RADARPEKALONGAN.ID, KENDAL – Seorang pengemudi truk tronton ditemukan meninggal dunia secara mendadak tak lama setelah memarkirkan kendaraannya di Kawasan Industri Kendal (KIK), Senin pagi, 2 Maret 2026. Insiden ini menggemparkan para pekerja di kawasan tersebut lantaran korban ditemukan tergeletak tepat di samping truk yang dikemudikannya.
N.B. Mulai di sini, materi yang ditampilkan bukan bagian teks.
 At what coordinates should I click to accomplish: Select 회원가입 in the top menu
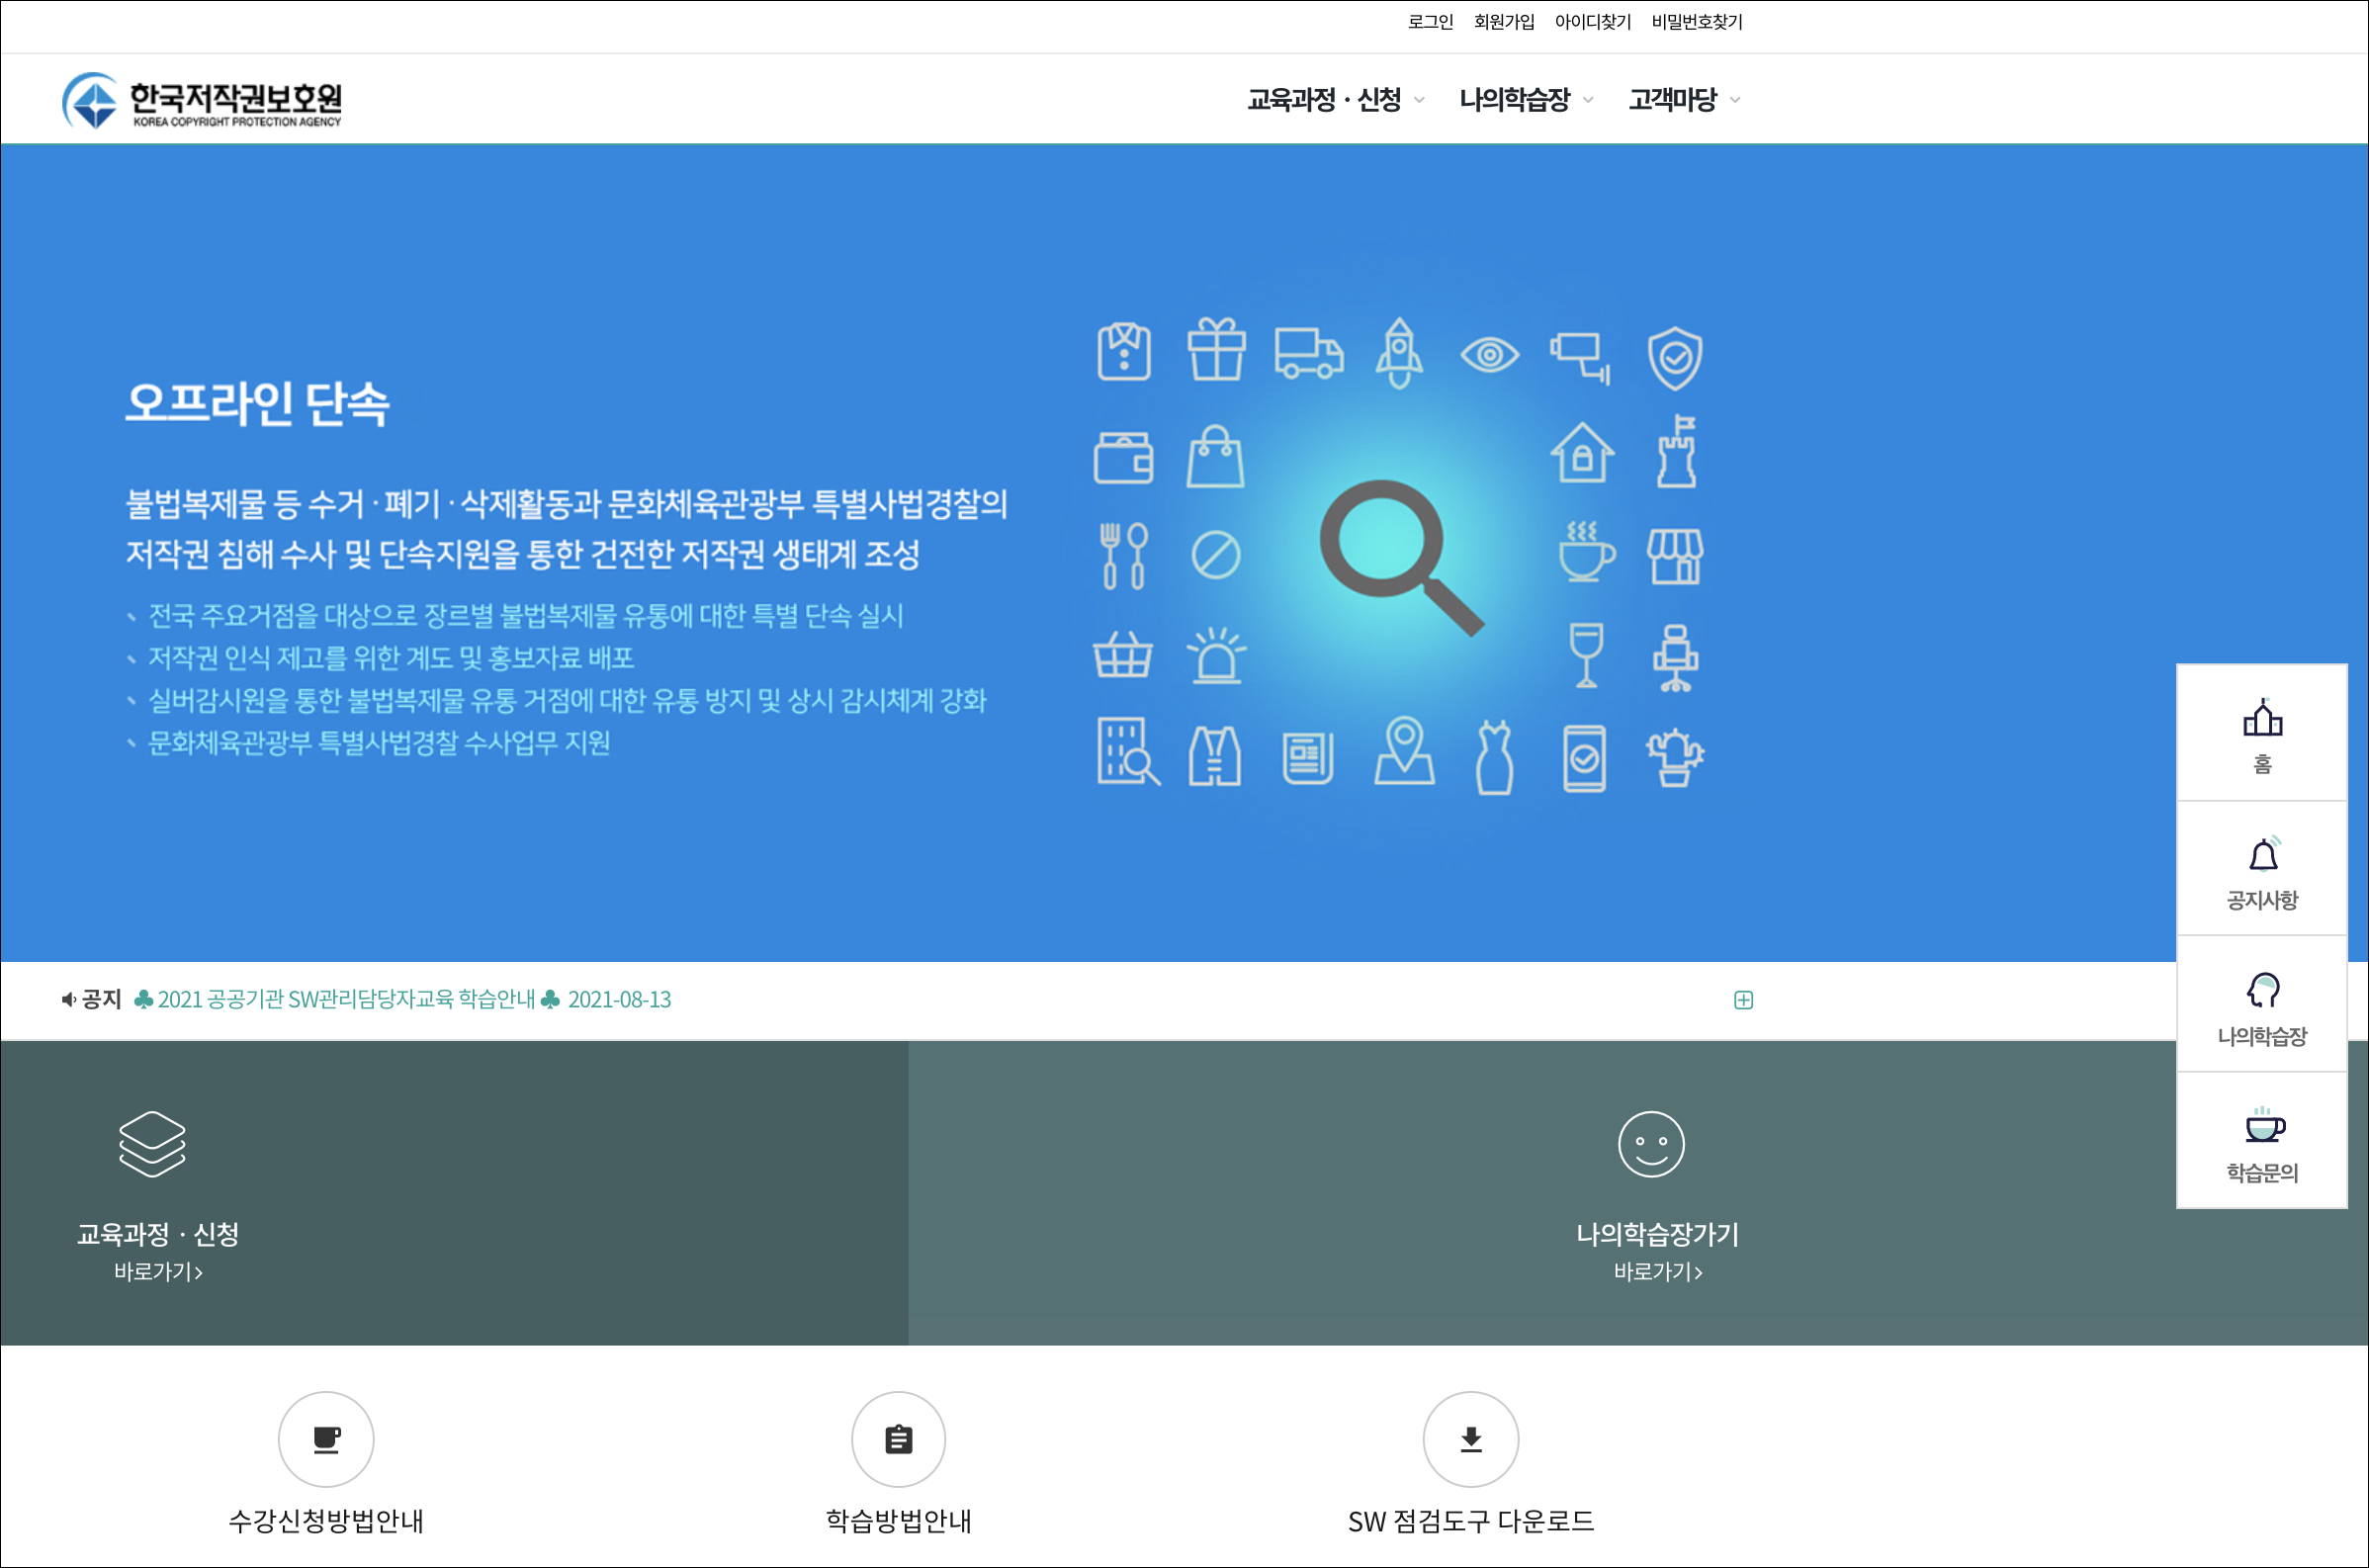coord(1503,22)

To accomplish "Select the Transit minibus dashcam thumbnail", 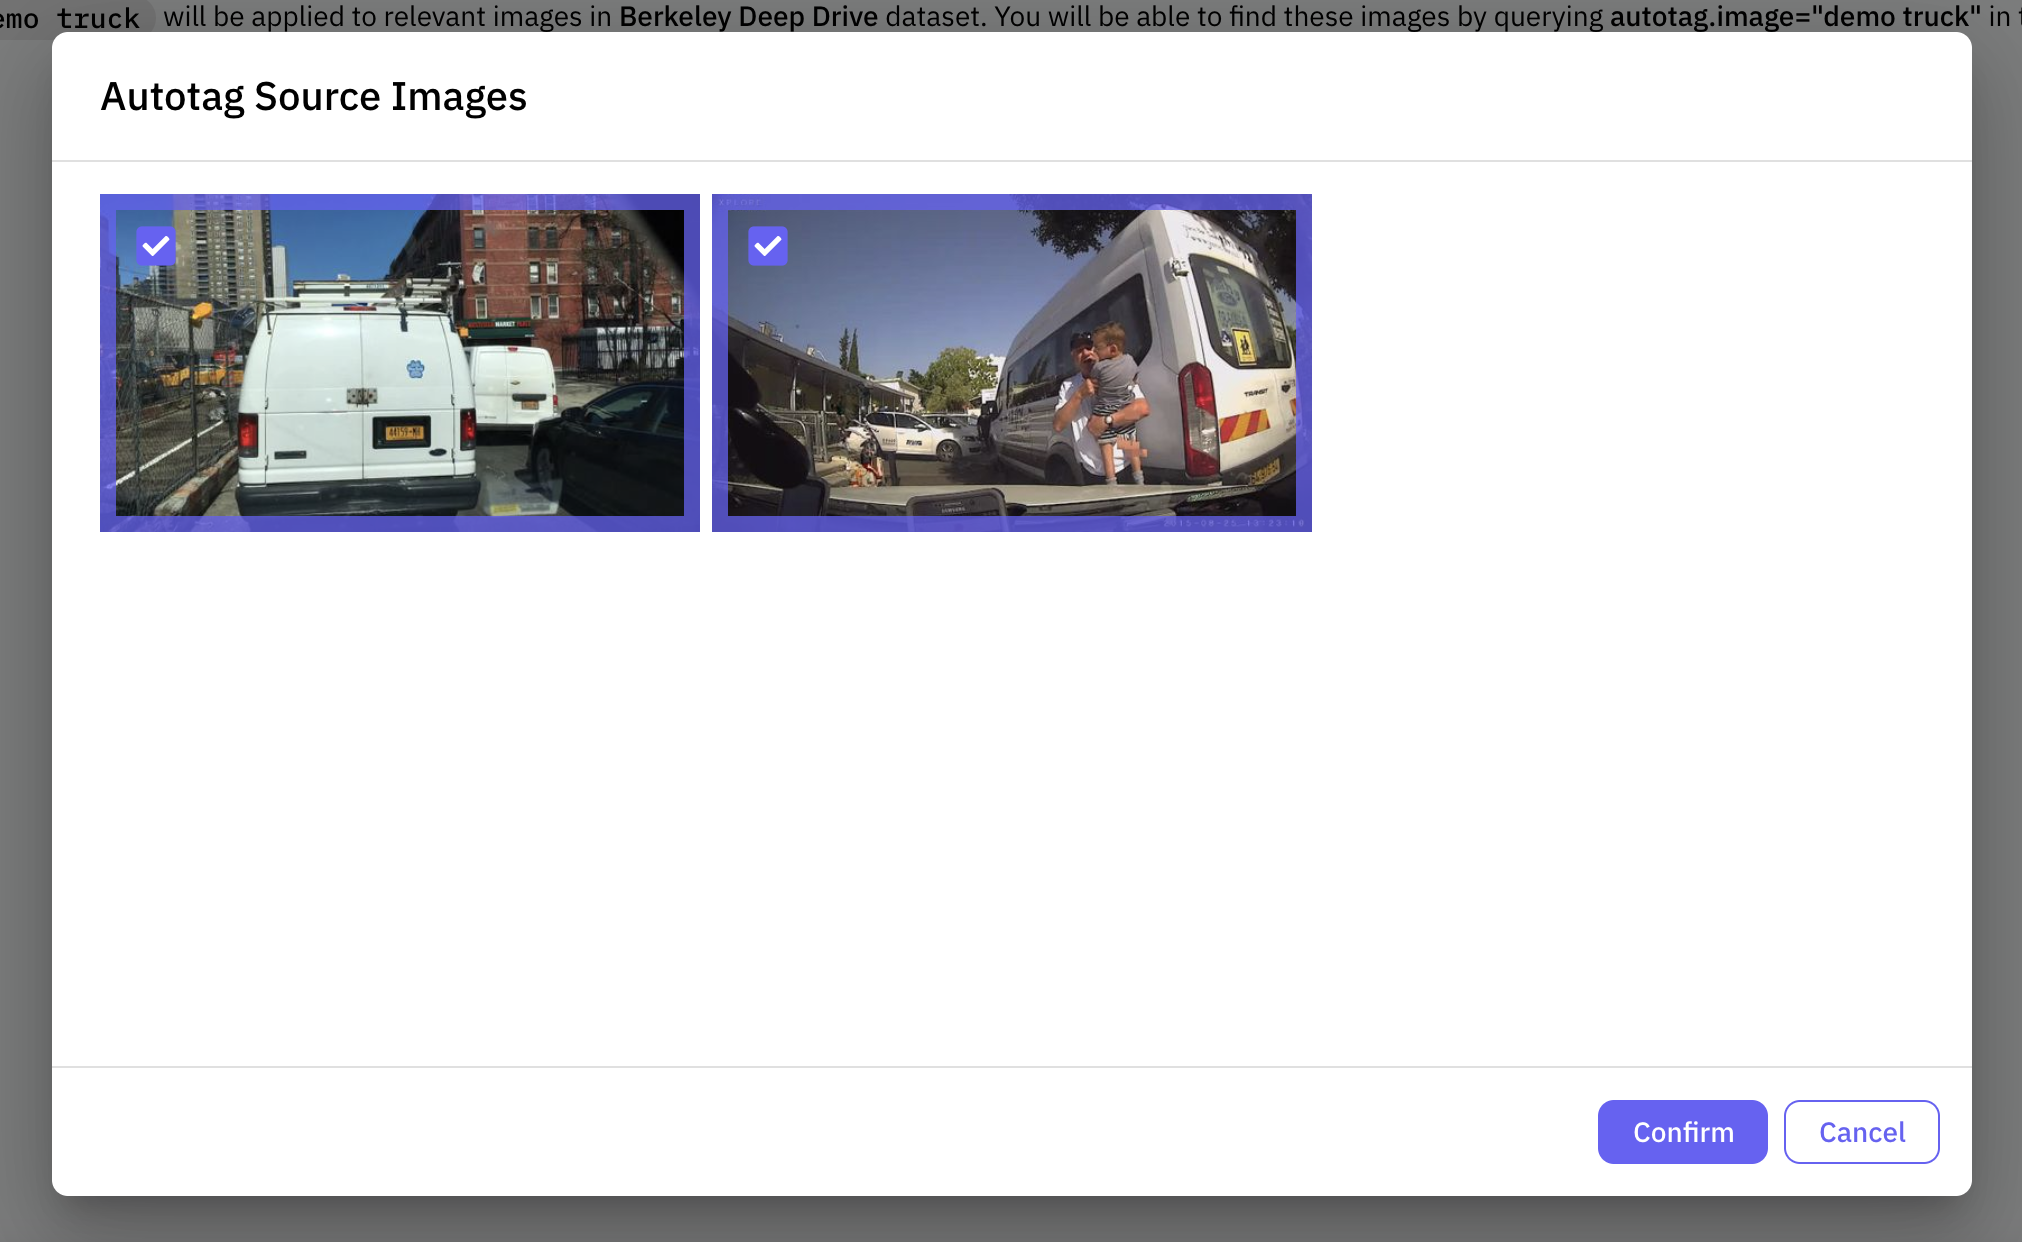I will tap(1011, 363).
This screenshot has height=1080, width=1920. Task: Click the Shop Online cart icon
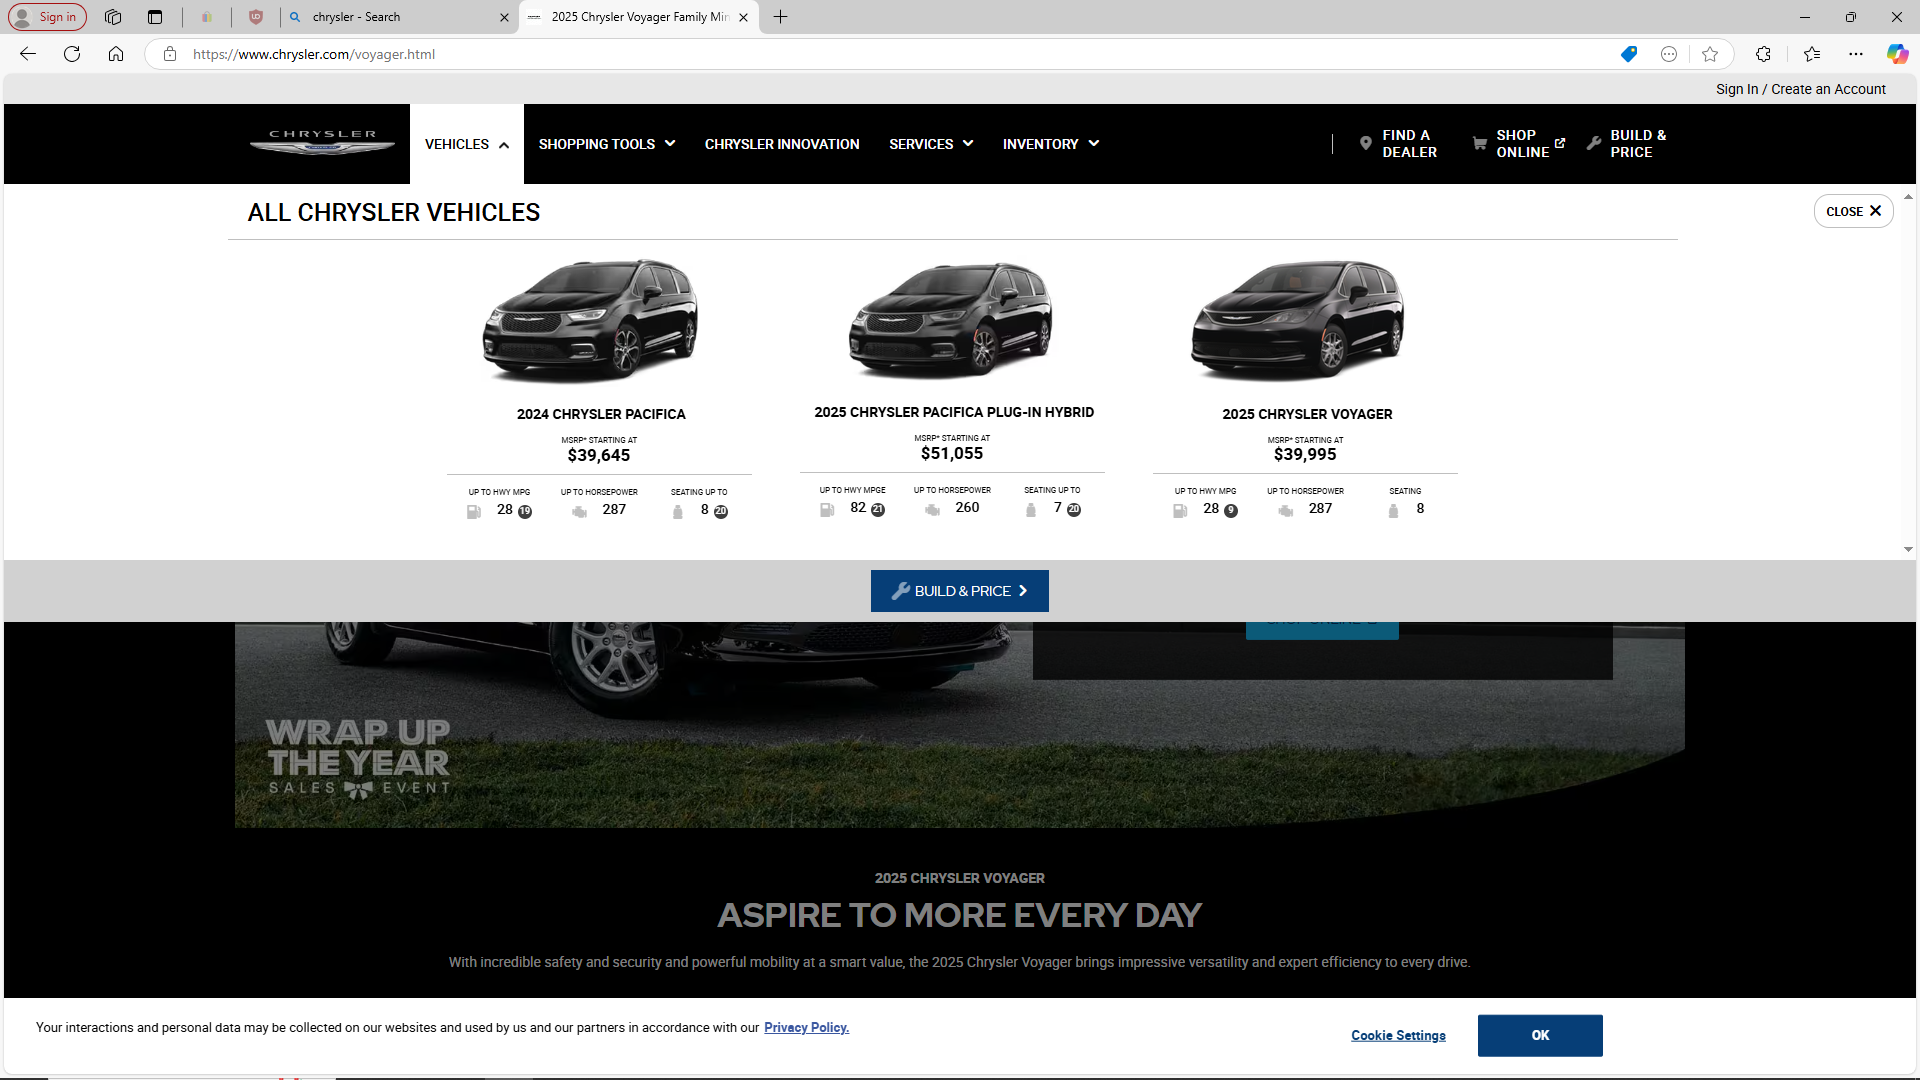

Korban diketahui bernama Sarijo, warga Plumbon, Kecamatan Temon, Kabupaten Kulon Progo, DIY. Ia mengemudikan truk tronton berwarna hijau dengan nomor polisi H 9077 WO yang membawa muatan logistik dari Tangerang menuju Kendal.
Kapolsek Kaliwungu, AKP Nindya Putra Wahyu Nugroho, mengonfirmasi kejadian tersebut. Berdasarkan olah Tempat Kejadian Perkara (TKP) dan pemeriksaan fisik luar, pihak kepolisian tidak menemukan adanya indikasi kekerasan pada tubuh pria paruh baya tersebut.
Baca Juga:Pasca OTT Bupati Fadia Arafiq, Wabup Sukirman Jamin Pelayanan Publik dan THR ASN Pekalongan Tetap AmanDiterjang Angin Kencang dan Hujan, 10 Rumah di Pasirkratonkramat Pekalongan Rusak, Satu Dinding Roboh
“Kejadian tadi pagi. Korban warga Plumbon, Kecamatan Temon, Kabupaten Kulon Progo DIY. Tidak ditemukan tanda kekerasan. Dugaan sementara korban meninggal dunia akibat serangan jantung,” ujar AKP Nindya saat memberikan keterangan resmi, Senin siang.
Keluhkan Keringat Dingin Sejak dari Tangerang
Kematian Sarijo diduga kuat berkaitan dengan kondisi kesehatannya yang terus menurun selama perjalanan jauh lintas provinsi. Berdasarkan kesaksian rekan kerja atau kernet truk, korban sudah menunjukkan gejala tidak sehat sejak malam hari sebelum tiba di lokasi tujuan.
Korban dilaporkan sempat mengeluhkan batuk yang tidak kunjung reda serta keluarnya keringat dingin secara berlebihan. Bahkan, sesaat sebelum ditemukan tak bernyawa, korban sempat meminta bantuan rekannya untuk dikerok guna meredakan rasa tidak enak badan yang dialaminya.
“Korban mengeluh batuk dan keringat dingin sejak semalam. Setelah itu, rekannya melihat korban sudah dalam kondisi tergeletak di samping truk,” ungkap Kapolsek Kaliwungu menjelaskan kronologi singkat di lapangan.
Peringatan bagi Pengemudi Jarak Jauh
Mengetahui korban sudah tidak bernapas, saksi mata segera melaporkan kejadian tersebut kepada petugas keamanan KIK yang kemudian diteruskan ke Mapolsek Kaliwungu. Jenazah korban kini telah dievakuasi ke fasilitas medis terdekat untuk pemeriksaan lebih lanjut sebelum dipulangkan ke kampung halaman di Kulon Progo.
Menyikapi peristiwa pilu ini, AKP Nindya memberikan imbauan keras kepada para sopir angkutan barang, terutama yang menempuh rute jarak jauh (lintas wilayah), untuk tidak memaksakan diri saat kondisi fisik mulai menurun.